After looking around the net we've decided to get one of those famous Soekris kits.

Was it a good choice as a hardware platform? How will it scale when the amount of monitored systems will reach certain level? Let's see where it got us so far as the system is live for about a year now.

Under the bonnet
We got Soekris net4801-60 which means our box has:
  • 266MHz Geode CPU
  • 256 MB SDRAM
  • 3x Ethernet
  • 2x Serial
  • 1x USB connector
  • 1x CF socket
  • 1x 44 pins IDE connector
  • 1x Mini-PCI socket
  • 1x PCI slot (3.3V)
Everything came nicely manufactured and put together - really nothing to complain about. At the back you can see the rest of the ports available. To be honest, I always have problems which side is the back - the one with nice LEDs or the one that has all the ethernet ports :-)

Disk storage

There was a printed manual attached, that describes how to start using the box. In fact to do anything you have to open it and put some storage inside. To build a system that we can move around freely, without any risk of damaging etc, I've decided to go for a CF card as storage medium and use the on-board CF card slot. Of course you can also install 2.5" HDD drive but that requires additional mounting bracket. Anyway 2GB space for Linux is well enough!

Choosing operating system

I was strugling here for a long time... Manuals 'recomended' BSD but because I didn't really have time to mess around, my choice was somewhere between Debian and Ubuntu, which except the name is almost the same. Finally my choice went for Ubuntu Server which is clean and closed by default - if you don't tell it you want ssh to run, you won't have any ports open at all. I wanted something really minimalistic and I got it.

Installation procedure

Because I don't really have a desktop PC at home, where I could put my CF card and install OS and I didn't want to do it in the office, I had to go for network install. There is an awful lot of websites that describe how to do it so I will skip this part here - all I can tell is that it takes very long time... and it's just because CF cards are not the fastest medium to write to. One thing you have to keep in mind - choose i386 version of the kernel or it won't boot! By default Ubuntu installs i686 optimized kernel if I remember well.

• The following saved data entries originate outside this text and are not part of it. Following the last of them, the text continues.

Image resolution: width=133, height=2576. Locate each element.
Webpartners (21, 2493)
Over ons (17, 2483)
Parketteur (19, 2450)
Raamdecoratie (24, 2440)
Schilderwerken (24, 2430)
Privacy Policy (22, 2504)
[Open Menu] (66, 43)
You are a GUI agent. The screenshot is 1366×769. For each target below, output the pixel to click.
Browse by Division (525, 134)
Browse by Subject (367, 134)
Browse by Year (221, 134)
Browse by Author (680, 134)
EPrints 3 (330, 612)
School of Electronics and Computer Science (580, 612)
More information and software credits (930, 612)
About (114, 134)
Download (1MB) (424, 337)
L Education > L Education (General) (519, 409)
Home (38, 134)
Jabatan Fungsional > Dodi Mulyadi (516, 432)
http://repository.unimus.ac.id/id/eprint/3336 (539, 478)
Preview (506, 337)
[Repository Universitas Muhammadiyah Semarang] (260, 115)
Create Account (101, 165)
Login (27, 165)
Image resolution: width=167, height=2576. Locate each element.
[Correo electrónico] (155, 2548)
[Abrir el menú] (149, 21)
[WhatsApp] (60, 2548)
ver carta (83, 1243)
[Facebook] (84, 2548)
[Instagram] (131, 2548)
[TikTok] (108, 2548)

System hacks/optimizations

First of all - CF cards can be real pain in the back! Usually they don't play well with DMA - having DMA enabled usually (in my practice) causes the system to freeze for over 1 minute during the boot. Another problem is memory wear out - CF cards as every other flash memory have a certain amount of write cycles you can use. Of course there are wear leveling mechanisms in place to make sure you write block rather equally but still that is a problem and by default Linux is not very flash friendly (and as you will see Nagios is even worse).

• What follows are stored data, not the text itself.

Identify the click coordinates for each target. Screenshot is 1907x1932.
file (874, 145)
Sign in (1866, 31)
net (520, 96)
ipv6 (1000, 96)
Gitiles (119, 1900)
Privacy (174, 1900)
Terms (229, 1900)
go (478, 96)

First thing I've added to /etc/fstab was some options (see man mount for details):
  • commit=300
  • noatime
  • nodiratime
and kept looking at iostat results. Those parameters gave visible difference, so I left them in this form - had no more time to experiment more, had to get the Nagios running. Anyway I'm a bit concerned about the results in a long run...

# uptime
 08:21:49 up 63 days, 17 min,  1 user,  load average: 0.59, 0.50, 0.26

# iostat
Linux 2.6.22-14-386 (sar)       30/06/08

avg-cpu:  %user   %nice %system %iowait  %steal   %idle
           1.69    6.60    5.06    0.03    0.00   86.62

Device:            tps   Blk_read/s   Blk_wrtn/s   Blk_read   Blk_wrtn
hdb               0.13         0.15         5.33     821860   29026872

As you can see, blocks are still written way too often - but now I know where it comes from :-)

Nagios - powerful monitoring software

Installing Nagios was easy - apt-get it and you are done. Configuration is another issue. Better read documentation or some book about Nagios. It is so flexible that if you don't get a grasp of basic concepts you will get yourself into trouble well before you finish describing your netowrks.

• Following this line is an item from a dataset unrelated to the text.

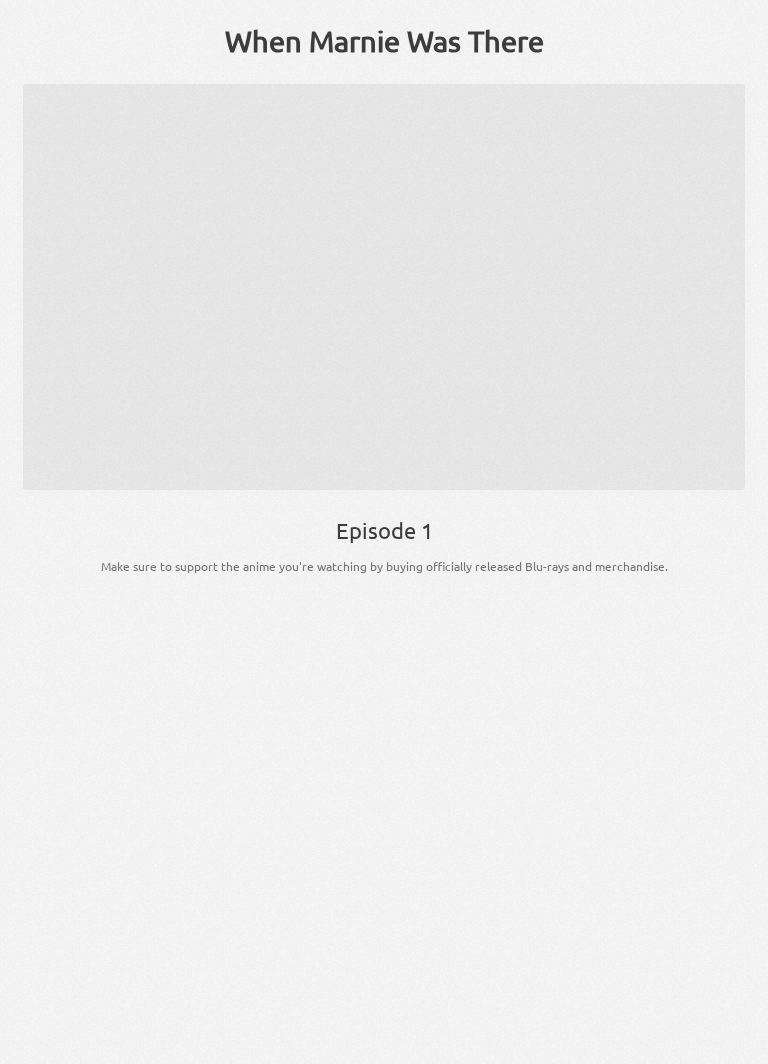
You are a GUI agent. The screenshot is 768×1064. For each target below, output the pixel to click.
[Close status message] (738, 1049)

Few hints on setting it all up - those that took some time to learn from my mistakes:
  1. The most important part that I didn't do properly... put all often rotating files into RAM instead a normal directory located on CF card! Every test or plugin run writes output to a file (ouch!), then every state update is written to a file as well - that will wear out CF card well too fast!
  2. Pick reasonable intervals for tests - that will affect overall performance a lot - more on that a bit later.
  3. Set status_file, object_cache_file and temp_file (this one uses a lot of I/O operations) to in-memory FS like /dev/shm/
I didn't do that properly, so you can see the wear on the CF card in listing above. We'll see how it works now... it should also increase overall performance. If reads from CF are ok, writes are rather slow and having over 40 servers and well over 100 services monitored leads to plugin timeouts and false positives. I often got emails and texts saying that there is a problem somewhere, just because there was a plugin timeout.

SMS - text messages that will get you... wherever you are!

In my opinion the most reliable way of alerting staff about problems is text messaging or SMS as it's known in other countries. You can integrate it very easy with nagios by writing your own commands. All you need to do is to find a provider that will give you API to send texts and to be honest that's terribly easy! I've found a company we can use on pay-as-you-go basis and we bought a small package of texts. Then I wrote a simple script in Perl that uses their API to send texts, followed by Java app that did the same (just for fun to see how hard it will be in Java - ehmmm... that's for another post) and at the last spin I got to one of native nagios test plugins to send texts using HTTPS call. That is the flexibility I was talking about!

BTW - make sure you tune it well, otherwise people will get annoyed with texts and start ignoring them and for sure, will ignore the important one that is a real alert.

Other ideas on how to use net4801Just a few ideas I have:
  • Install wi-fi card (Atheros based) and install Mikrotik on it - except the fact that you can get RouterBoard with Mikrotik much cheaper (I have one myself).
  • Turn it into a remote 'light-bulb type' wi-fi sensor - for example Kismet drone
  • Build a portable firewall - let it be a transparent bridge with NAT-like behavior...
  • In-car computer system? Why not - it's a PC running Linux/BSD system, so you can build what you want, especially because it can take 6-20V DC max 15W
  • This book will give you some more ideas... and show a few more small form factor platforms to play with :-)

My overall opinion about net4801

It is a mid-range box, nothing too special, nothing really that magic as one can think. It's really reliable, small and quiet! Great stuff to mess around with, play with software, use for various projects. I use it currently for Nagios and I'm quite happy with it, despite it gave me a lot of headache to tune it properly (more Nagios than Soekris). Finally I have a bit of time to build a second nagios host in the office, so this one will got to another location as a remote sensor.

The bottom line here is anyway that net4801 is not a speed demon, so before you buy it, make sure you have at least rough estimates of load your installation will have to handle or you may end up with quite expensive toy you can't really use to solve your problem. I'm really happy with the one I have and now I know for sure, that the problems I had are coming from improper (suboptimal) use of CF card for storage. I will play with Nagios parameters a bit more soon and possibly change the CF for HDD - just to see how it compares. I bet that Soekris can do much more than what I get now :-)

Have fun with your projects!